== Exercise directions ==
Please repeat exactly the lines below from the line with "This screenshot has width=433, height=232." to the line with "You are a computer-use", including both, and leave out every picture.

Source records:

****************

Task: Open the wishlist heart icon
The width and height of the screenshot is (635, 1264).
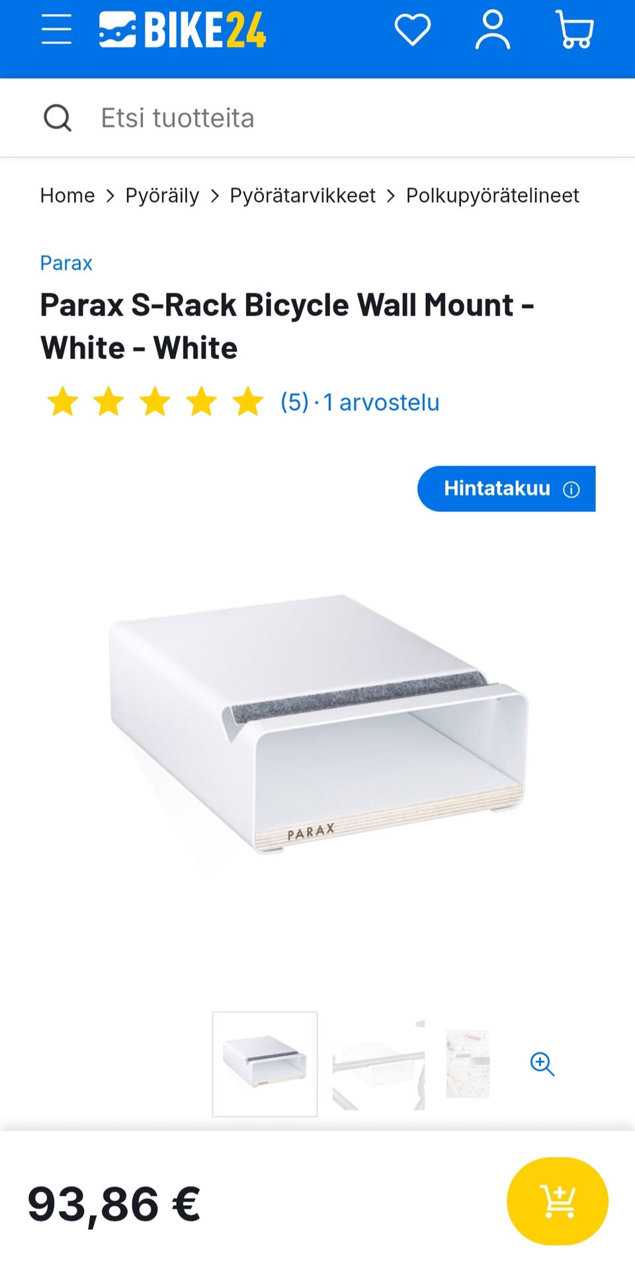Action: (x=413, y=30)
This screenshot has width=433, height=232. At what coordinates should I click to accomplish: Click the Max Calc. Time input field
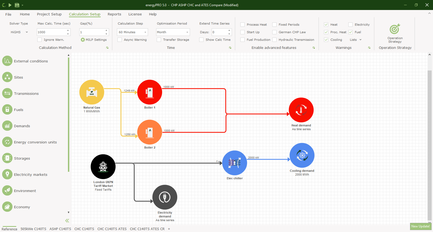point(51,32)
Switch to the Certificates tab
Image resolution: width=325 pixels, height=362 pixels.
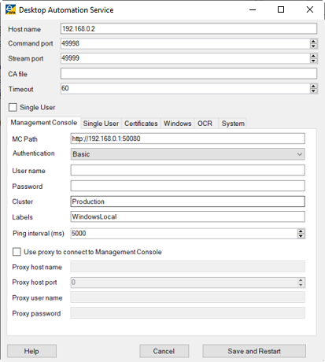(141, 124)
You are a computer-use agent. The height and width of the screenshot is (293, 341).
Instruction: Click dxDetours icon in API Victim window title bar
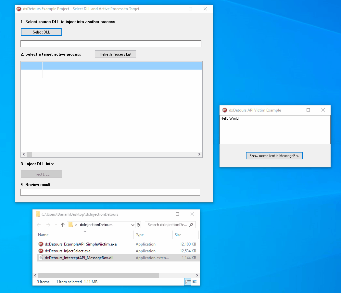pyautogui.click(x=224, y=110)
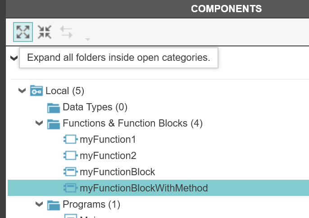Click the Local category key-folder icon
The height and width of the screenshot is (218, 309).
[x=36, y=91]
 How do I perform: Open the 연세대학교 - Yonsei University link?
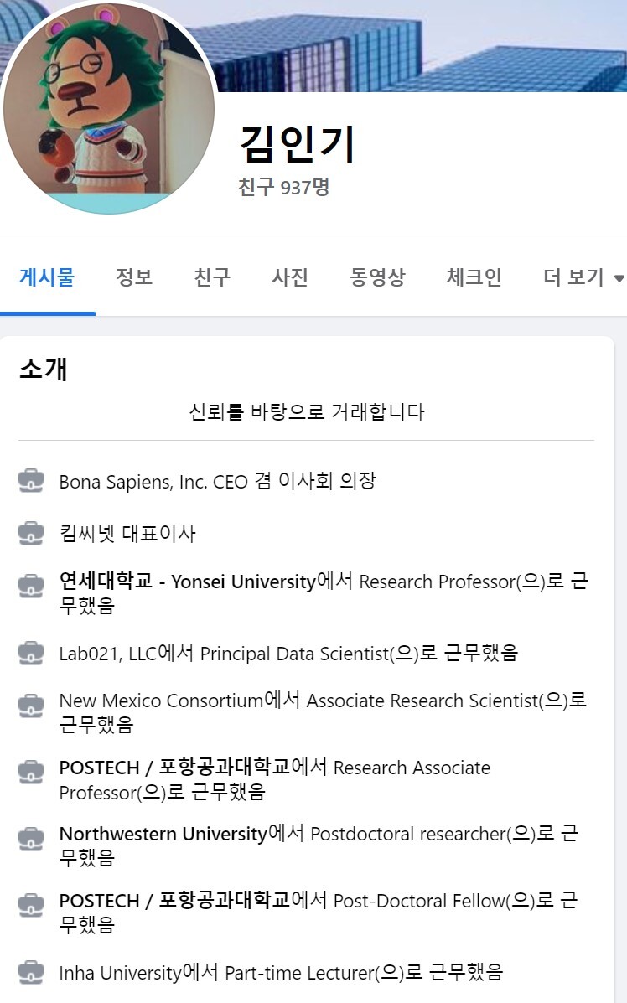[x=188, y=582]
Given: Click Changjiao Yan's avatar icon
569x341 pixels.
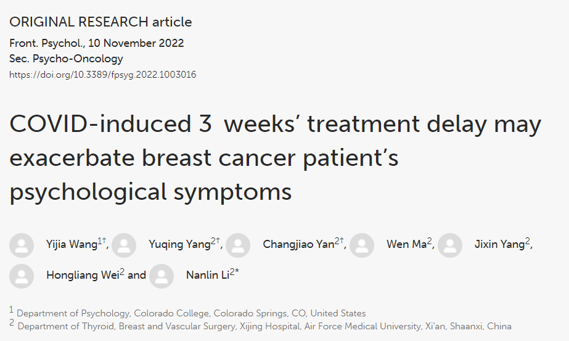Looking at the screenshot, I should [x=238, y=245].
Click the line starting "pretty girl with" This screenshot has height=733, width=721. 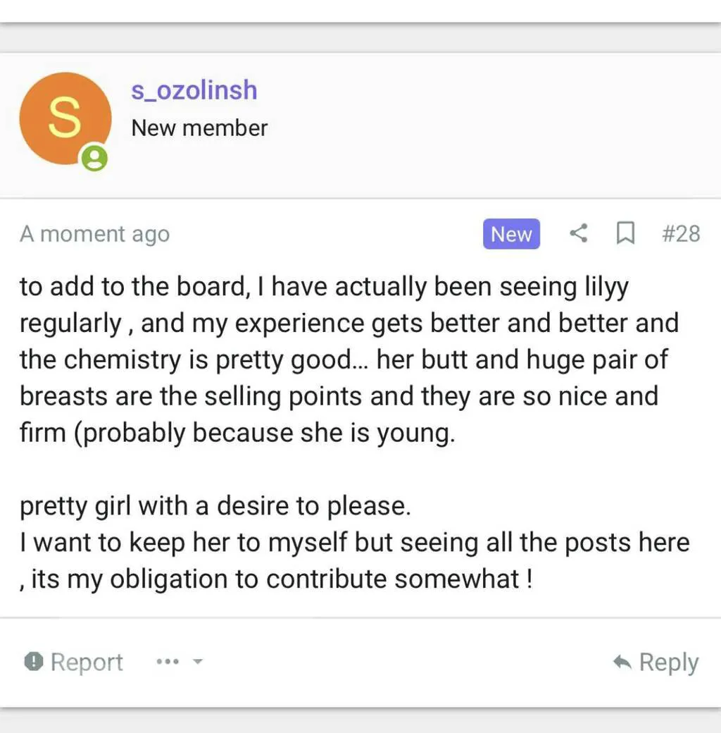tap(215, 506)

****************

== Result ==
This screenshot has width=433, height=232. At what coordinates should I click to accomplish: Click the Max Calc. Time input field
point(51,32)
Switch to the Certificates tab
Image resolution: width=325 pixels, height=362 pixels.
(141, 124)
You are a computer-use agent. The height and width of the screenshot is (293, 341).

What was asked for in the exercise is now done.